[TASK OBJECTIVE] What you write must match, character for character, the lines from the one with "Where should I click to: Open" down to the one with "Task: Select the triangle shape in Forme" in the listing below, minus its pictures.
# # # # #
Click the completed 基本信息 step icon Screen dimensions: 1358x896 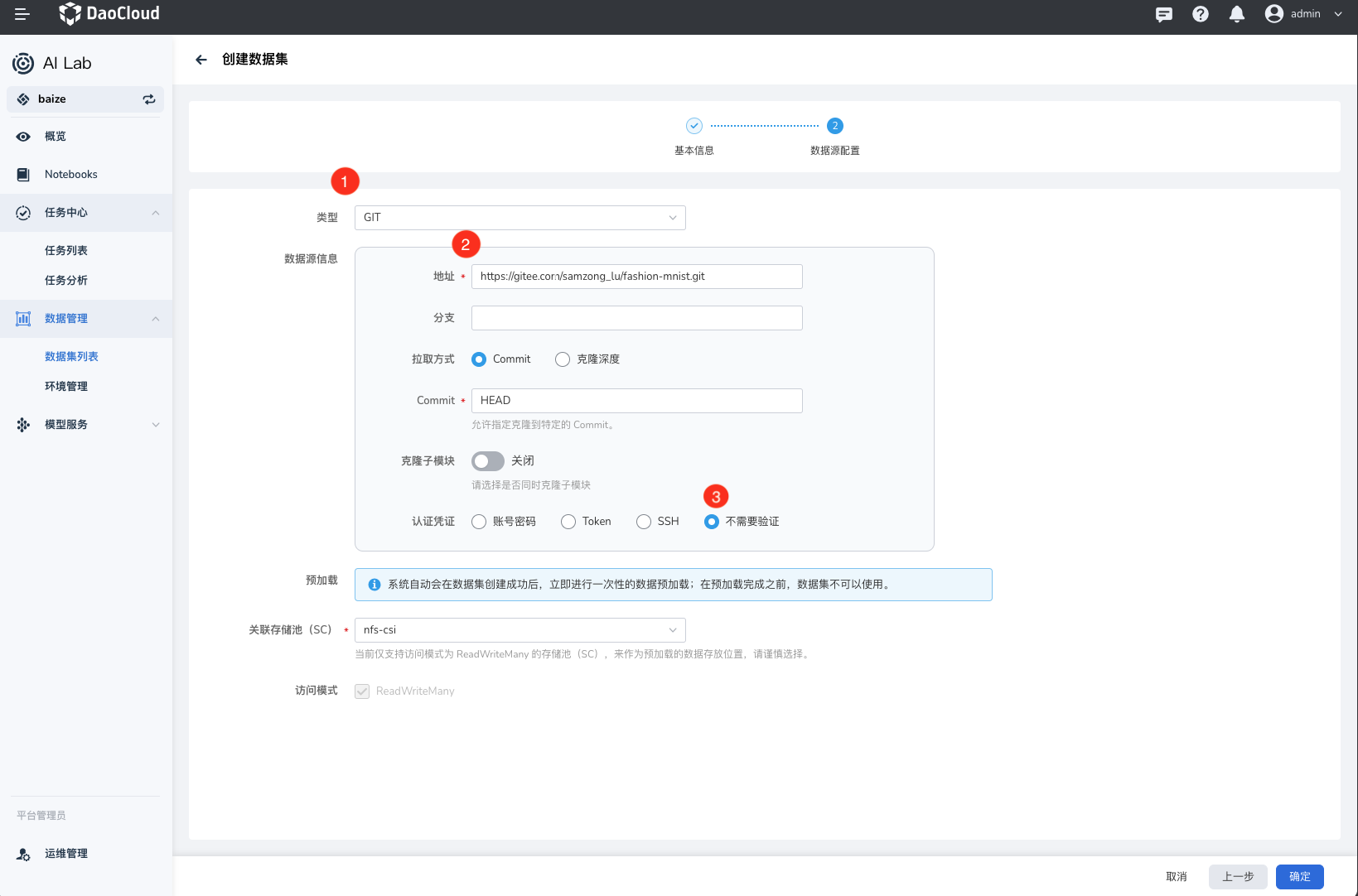[694, 126]
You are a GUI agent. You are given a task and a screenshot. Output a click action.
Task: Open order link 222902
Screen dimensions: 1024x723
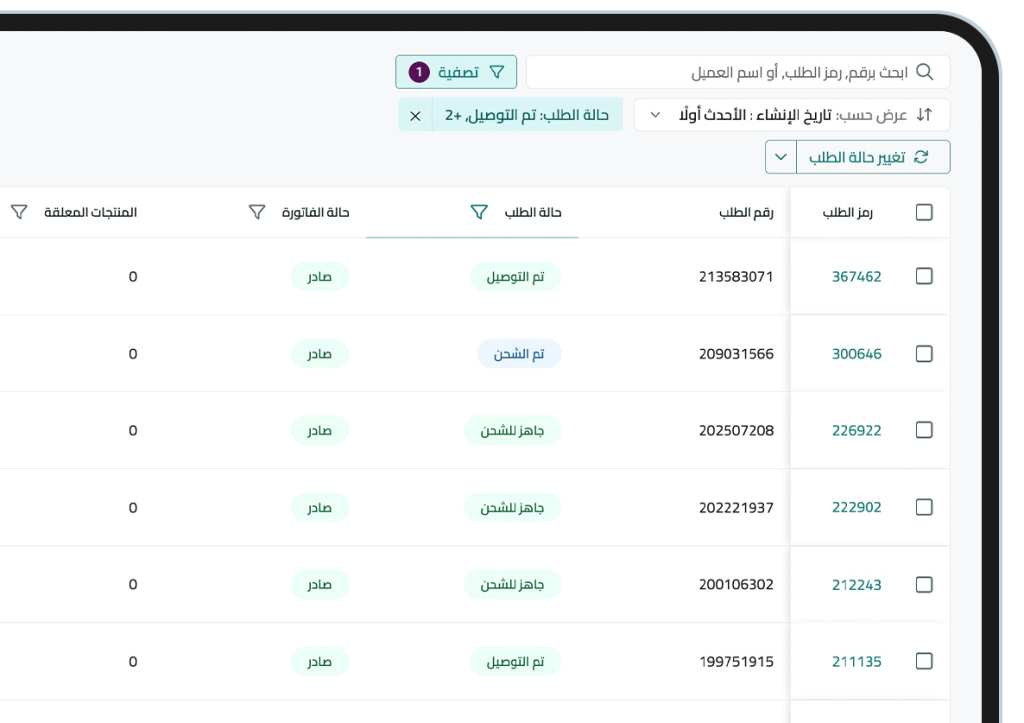856,507

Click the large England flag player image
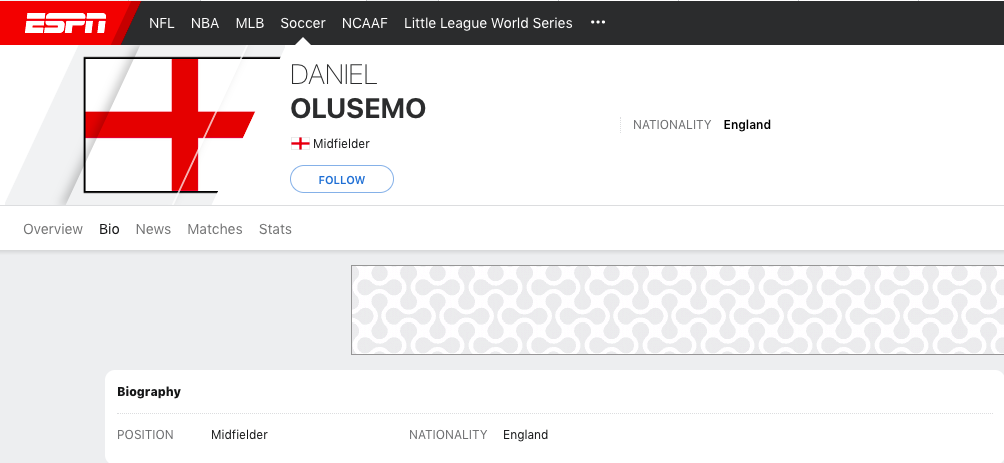tap(170, 125)
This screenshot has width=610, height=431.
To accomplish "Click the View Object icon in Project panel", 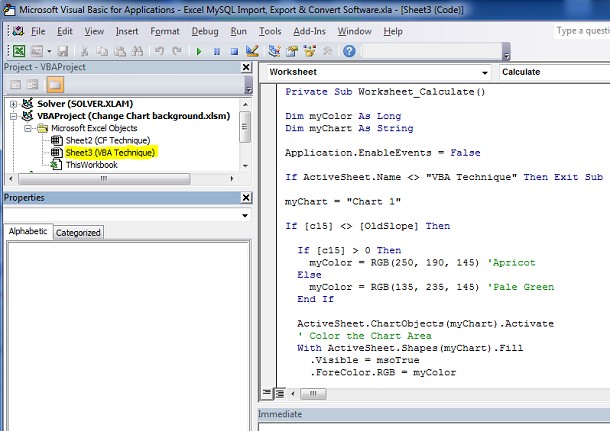I will tap(31, 84).
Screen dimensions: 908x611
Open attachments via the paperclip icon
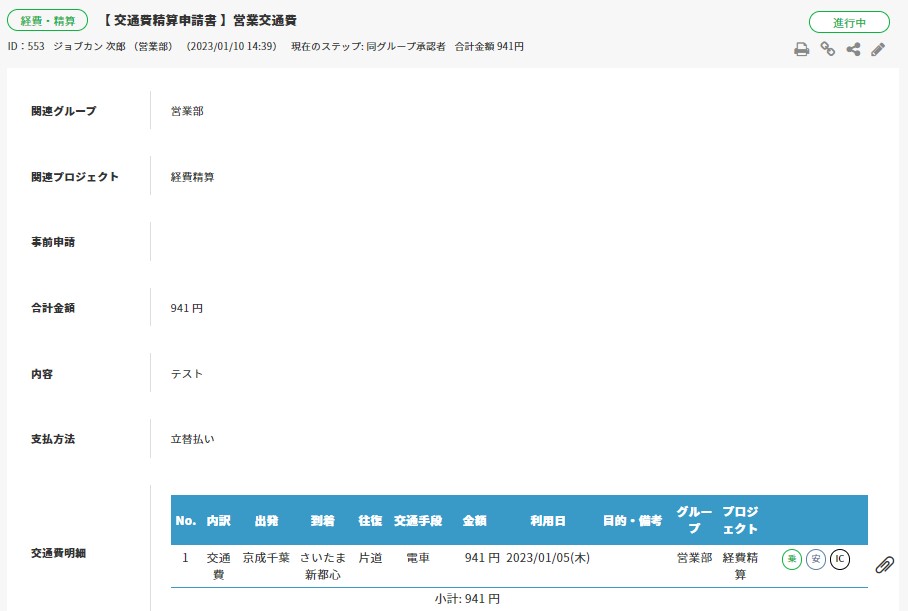point(884,565)
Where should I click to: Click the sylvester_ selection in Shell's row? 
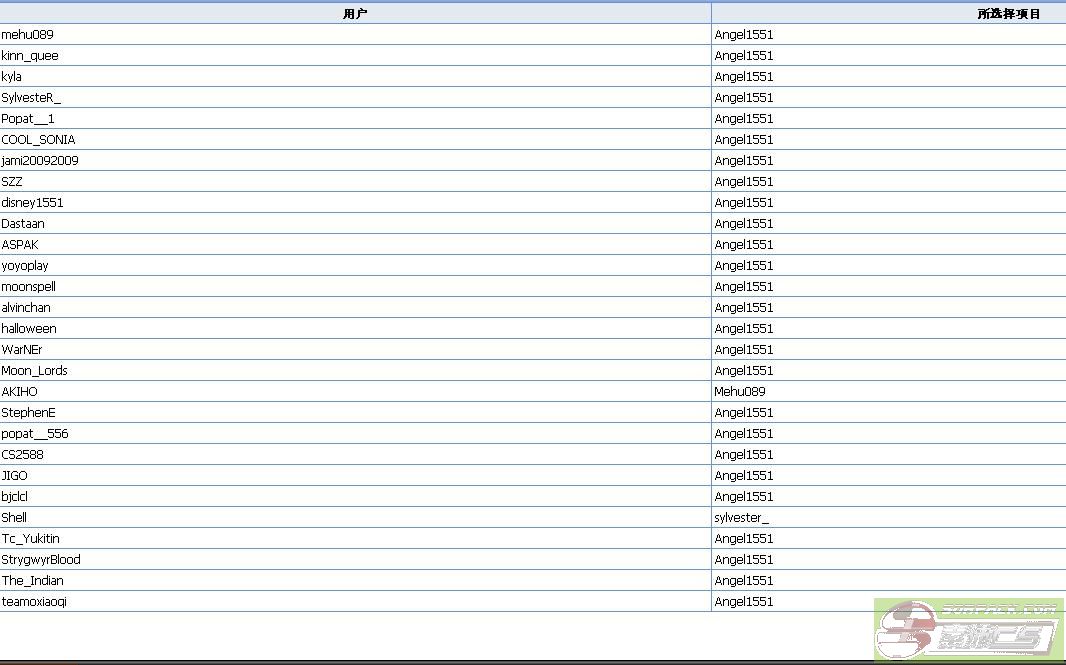coord(742,518)
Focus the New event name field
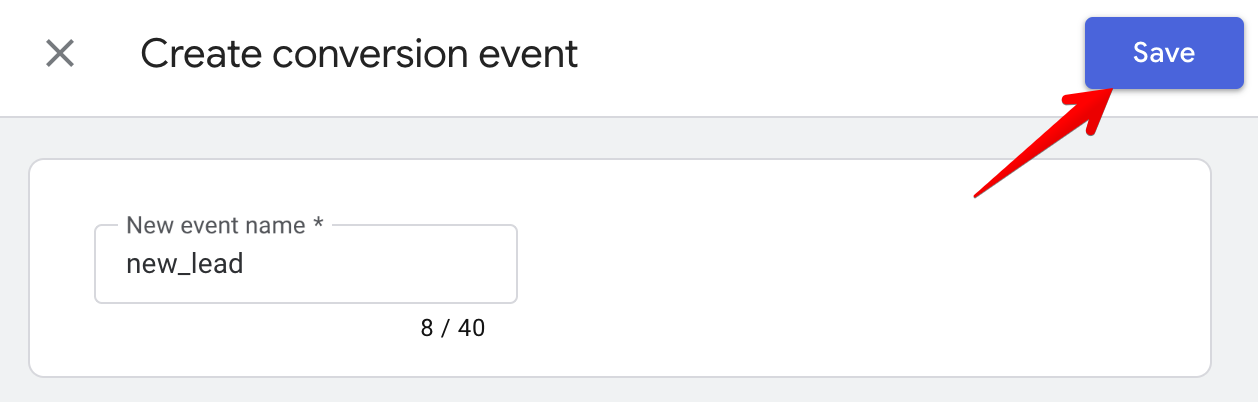Screen dimensions: 1258x402 point(305,264)
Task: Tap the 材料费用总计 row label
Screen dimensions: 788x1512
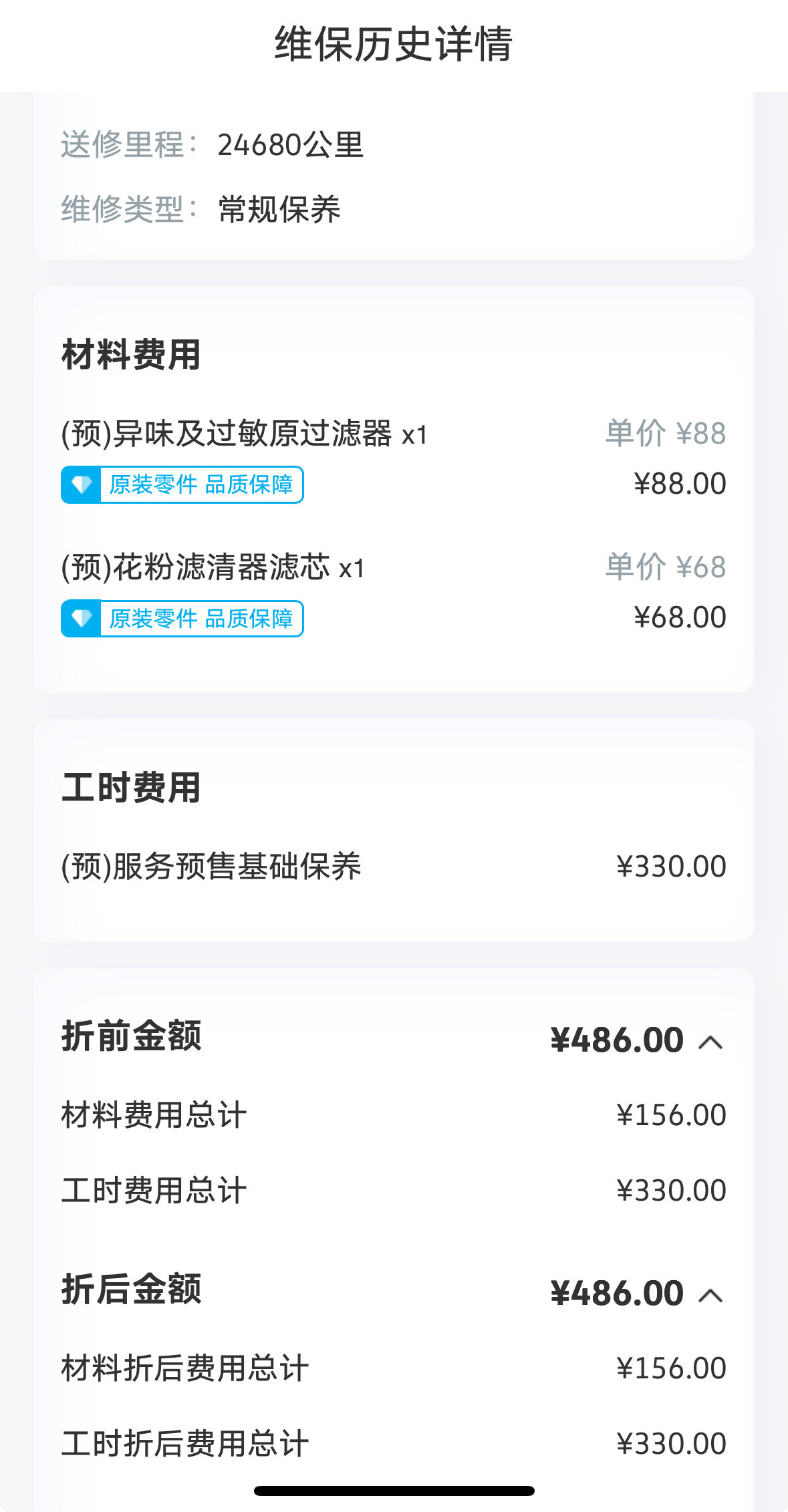Action: click(x=154, y=1115)
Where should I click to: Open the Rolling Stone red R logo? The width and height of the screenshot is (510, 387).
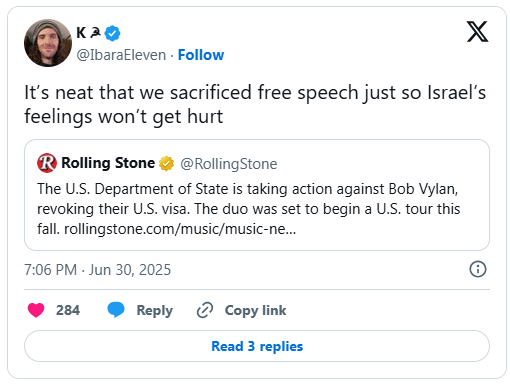[47, 163]
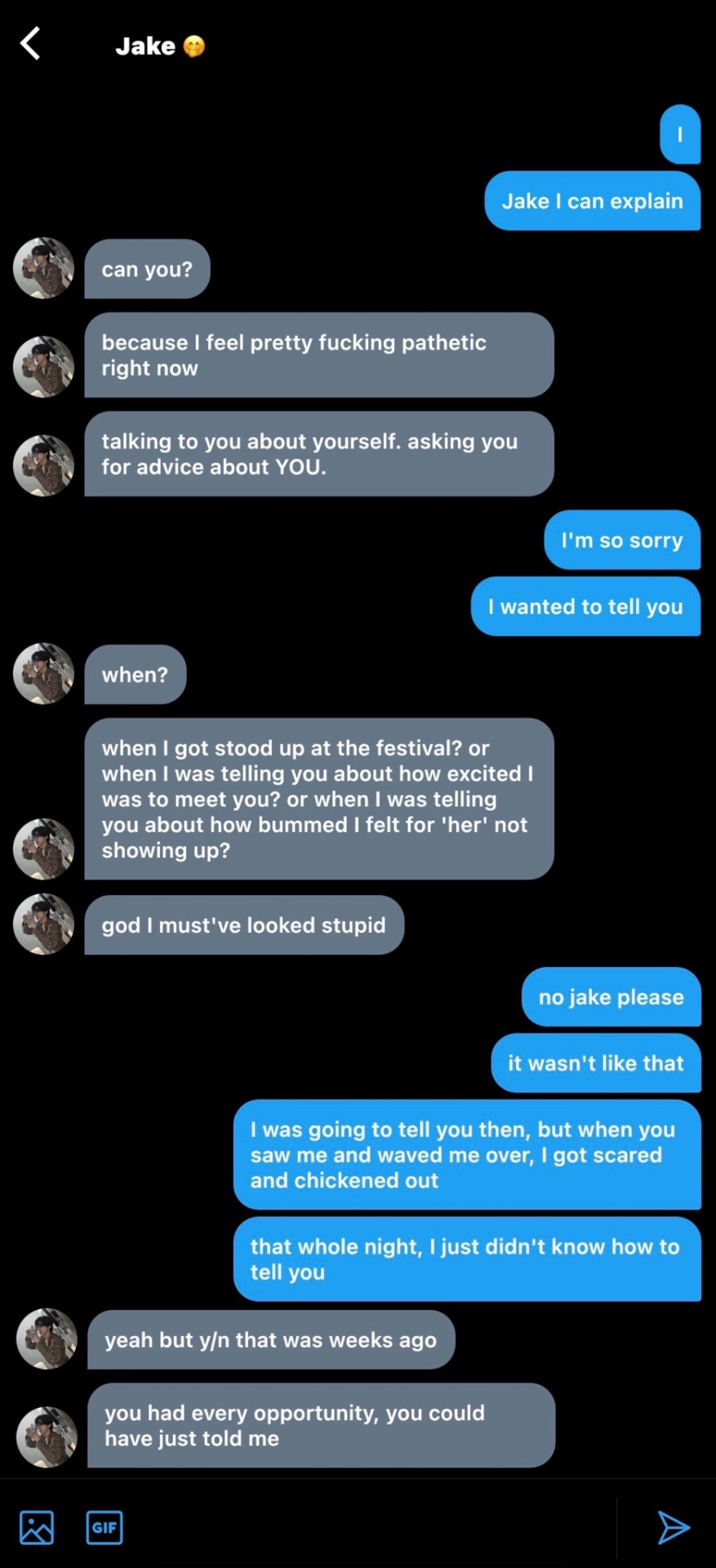Tap avatar beside "yeah but y/n" message
This screenshot has height=1568, width=716.
point(47,1339)
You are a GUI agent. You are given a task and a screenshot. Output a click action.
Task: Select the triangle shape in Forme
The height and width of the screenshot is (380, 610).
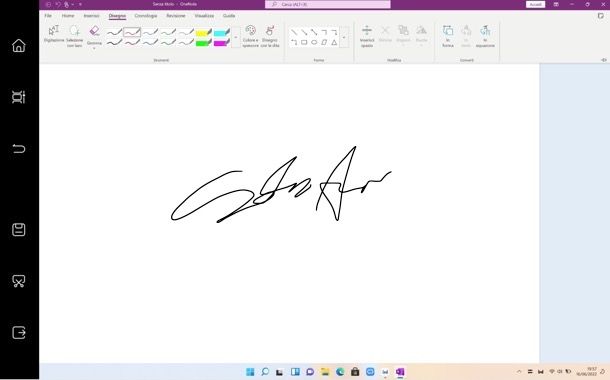[x=334, y=42]

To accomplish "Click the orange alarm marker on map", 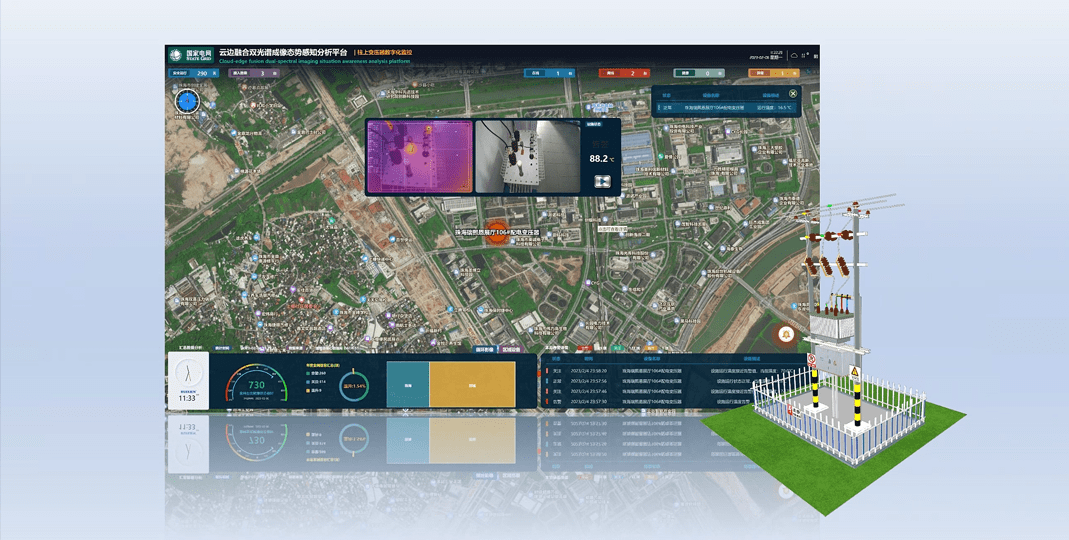I will tap(497, 233).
# # # # #
[YOUR SOLUTION]
Where should I click to: Open the Rolling Stone red R logo? The width and height of the screenshot is (510, 387).
[47, 163]
Tap avatar beside "yeah but y/n" message
This screenshot has height=1568, width=716.
point(47,1339)
You are a GUI agent. You are given a task and a screenshot. Output a click action.
Task: Select the triangle shape in Forme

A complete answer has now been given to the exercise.